IX. A rocky bank covered with permanent informal planting.
Grafting is the operation of inserting a piece of a plant into another plant with the intention that it shall grow. It differs from the making of cuttings in the fact that the severed part grows in another plant rather than in the soil.
There are two general kinds of grafting—one of which inserts a piece of branch in the stock (grafting proper), and one which inserts only a bud with little or no wood attached (budding). In both cases the success of the operation depends on the growing together of the cambium of the cion (or cutting) and that of the stock. The cambium is the new and growing tissue lying underneath the bark and on the outside of the growing wood. Therefore, the line of demarcation between the bark and the wood should coincide when the cion and stock are joined.
The plant on which the severed piece is set is called the stock. The part which is removed and set into the stock is called a cion if it is a piece of a branch, or a “bud” if it is only a single bud with a bit of tissue attached.
The greater part of grafting and budding is performed when the cion or bud is nearly or quite dormant. That is, grafting is usually done late in winter and early in spring, and budding may be performed then, or late in summer, when the buds have nearly or quite matured.
The chief object of grafting is to perpetuate a kind of plant which will not reproduce itself from seed, or of which seed is very difficult to obtain.
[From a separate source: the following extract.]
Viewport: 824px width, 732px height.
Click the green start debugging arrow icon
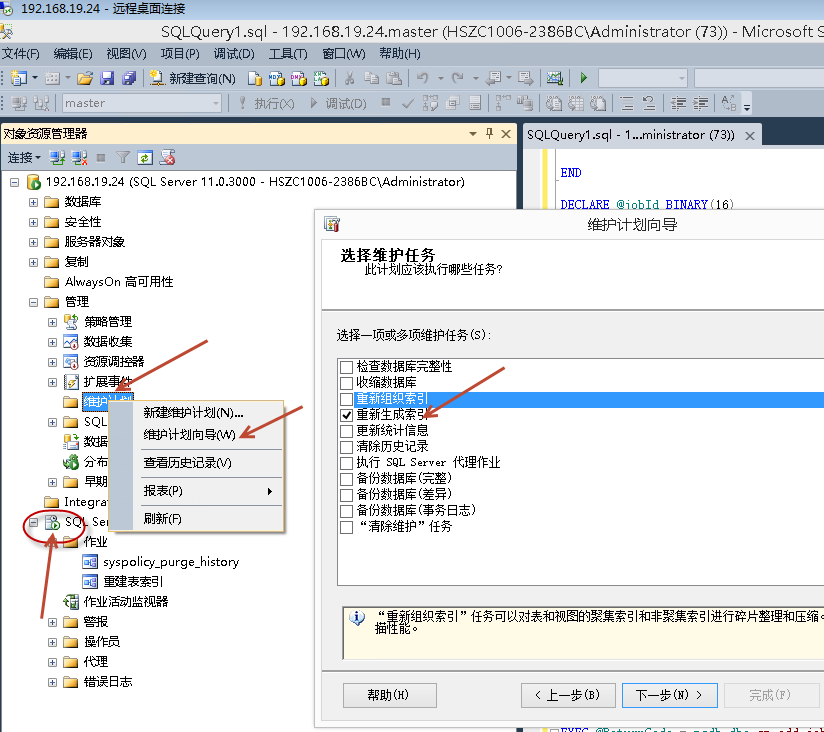point(584,78)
Cions or buds are therefore taken from this plant and set into whatever kind of plant is obtainable on which they will grow. Thus, if one wants to propagate the Baldwin apple, he does not for that purpose sow seeds thereof, but takes cions or buds from a Baldwin tree and grafts them into some other apple tree. The stocks are usually obtained from seeds. In the case of the apple, young plants are raised from seeds which are secured mostly from cider factories, without reference to the variety from which they came. When the seedlings have grown to a certain age, they are budded or grafted, the grafted part making the entire top of the tree; and the top bears fruit like that of the tree from which the cions were taken.
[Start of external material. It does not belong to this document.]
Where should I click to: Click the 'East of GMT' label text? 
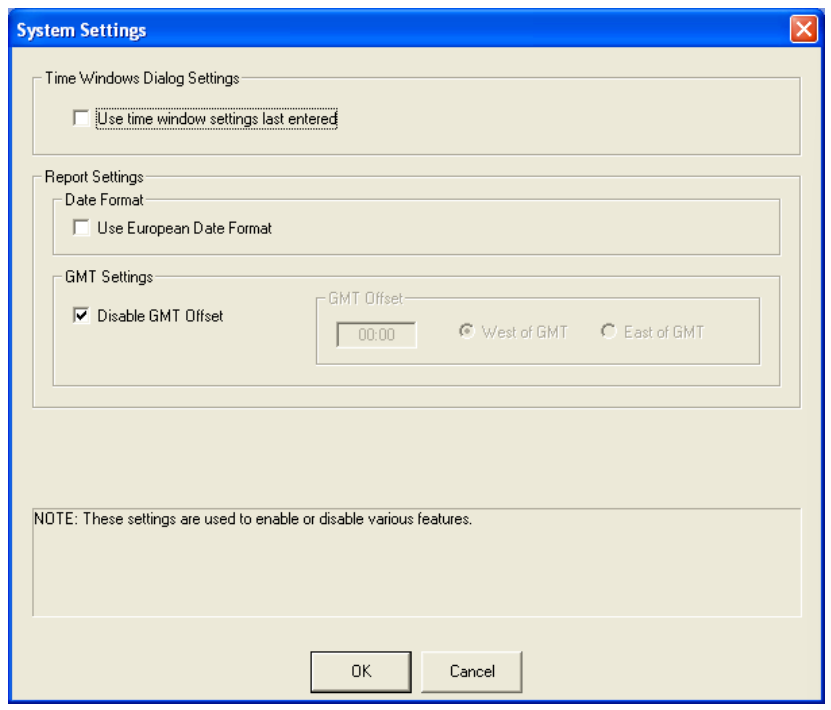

There are many ways in which the union between cion and stock is made. Budding may be first discussed. It consists in inserting a bud underneath the bark of the stock, and the commonest practice is that which is shown in the illustrations. Budding is mostly performed in July, August, and early September, when the bark is still loose or in condition to peel. Twigs are cut from the tree which it is desired to propagate, and the buds are cut off with a sharp knife, a shield-shaped bit of bark (with possibly a little wood) being left with them (Fig. 174). The bud is then shoved into a slit made in the stock, and it is held in place by tying with a soft strand. In two or three weeks the bud will have “stuck” (that is, it will have grown fast to the stock), and the strand is cut to prevent its strangling the stock. Ordinarily the bud does not grow until the following spring, at which time the entire stock or branch in which the bud is inserted is cut off an inch above the bud; and the bud thereby receives all the energy of the stock. Budding is the commonest grafting operation in nurseries. Seeds of peaches may be sown in spring, and the plants which result will be ready for budding that same August. The following spring, or a year from the planting of the seed, the stock is cut off just above the bud (which is inserted near the ground), and in the fall of that year the tree is ready for sale; that is, the top is one season old and the root is two seasons old, but in the trade it is known as a one-year-old tree. In the South, the peach stock may be budded in June or early July of the year in which the seed is planted, and the bud grows into a saleable tree the same year: this is known as June budding. In apples and pears the stock is usually two years old before it is budded, and the tree is not sold until the top has grown two or three years. Budding may be performed also in the spring, in which case the bud will grow the same season. Budding is always done on young growths, preferably on those not more than one year old.